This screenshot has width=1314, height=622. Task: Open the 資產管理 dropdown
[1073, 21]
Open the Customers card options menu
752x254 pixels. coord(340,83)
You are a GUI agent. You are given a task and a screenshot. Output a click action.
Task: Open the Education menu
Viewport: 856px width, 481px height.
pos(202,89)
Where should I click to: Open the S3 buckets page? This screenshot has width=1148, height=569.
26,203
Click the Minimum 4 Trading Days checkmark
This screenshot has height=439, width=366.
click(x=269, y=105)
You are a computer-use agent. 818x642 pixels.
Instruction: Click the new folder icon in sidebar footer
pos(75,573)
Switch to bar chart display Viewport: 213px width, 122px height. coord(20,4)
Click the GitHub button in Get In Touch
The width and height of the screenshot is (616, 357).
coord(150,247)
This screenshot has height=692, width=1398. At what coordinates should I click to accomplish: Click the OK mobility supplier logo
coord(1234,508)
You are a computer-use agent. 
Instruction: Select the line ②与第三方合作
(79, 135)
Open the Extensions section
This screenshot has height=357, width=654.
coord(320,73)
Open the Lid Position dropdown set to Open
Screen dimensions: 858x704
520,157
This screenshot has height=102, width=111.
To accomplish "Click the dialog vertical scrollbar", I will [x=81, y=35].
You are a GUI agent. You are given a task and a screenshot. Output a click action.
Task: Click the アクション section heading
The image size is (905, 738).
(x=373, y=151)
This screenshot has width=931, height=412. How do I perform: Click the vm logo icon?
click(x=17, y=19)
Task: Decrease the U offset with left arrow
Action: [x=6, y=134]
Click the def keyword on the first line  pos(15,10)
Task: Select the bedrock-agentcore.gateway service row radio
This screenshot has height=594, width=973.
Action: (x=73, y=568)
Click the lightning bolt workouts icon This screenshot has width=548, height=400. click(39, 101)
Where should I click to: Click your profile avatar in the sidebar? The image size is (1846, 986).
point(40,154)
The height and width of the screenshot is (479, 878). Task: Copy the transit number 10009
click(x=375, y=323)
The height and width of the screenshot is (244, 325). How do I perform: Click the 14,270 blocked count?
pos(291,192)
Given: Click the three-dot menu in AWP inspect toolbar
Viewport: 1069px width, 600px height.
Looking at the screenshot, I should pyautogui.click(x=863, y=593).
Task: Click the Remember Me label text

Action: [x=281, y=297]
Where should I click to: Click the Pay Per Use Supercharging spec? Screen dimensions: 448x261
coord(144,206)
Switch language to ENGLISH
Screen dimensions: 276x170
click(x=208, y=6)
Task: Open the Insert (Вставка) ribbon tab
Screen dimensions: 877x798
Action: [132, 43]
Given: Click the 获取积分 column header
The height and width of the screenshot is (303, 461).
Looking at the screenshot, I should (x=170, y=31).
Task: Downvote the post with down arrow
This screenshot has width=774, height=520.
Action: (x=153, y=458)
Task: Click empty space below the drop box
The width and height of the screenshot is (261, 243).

____

Write out the records above from the line containing "Switch to bar" through the line containing "will [x=81, y=35].", inclusive, reproducing each line exactly.

Switch to bar chart display Viewport: 213px width, 122px height. coord(20,4)
Click the GitHub button in Get In Touch
The width and height of the screenshot is (616, 357).
coord(150,247)
This screenshot has height=692, width=1398. At what coordinates should I click to accomplish: Click the OK mobility supplier logo
coord(1234,508)
You are a computer-use agent. 
Instruction: Select the line ②与第三方合作
(79, 135)
Open the Extensions section
This screenshot has height=357, width=654.
coord(320,73)
Open the Lid Position dropdown set to Open
Screen dimensions: 858x704
520,157
This screenshot has height=102, width=111.
To accomplish "Click the dialog vertical scrollbar", I will [x=81, y=35].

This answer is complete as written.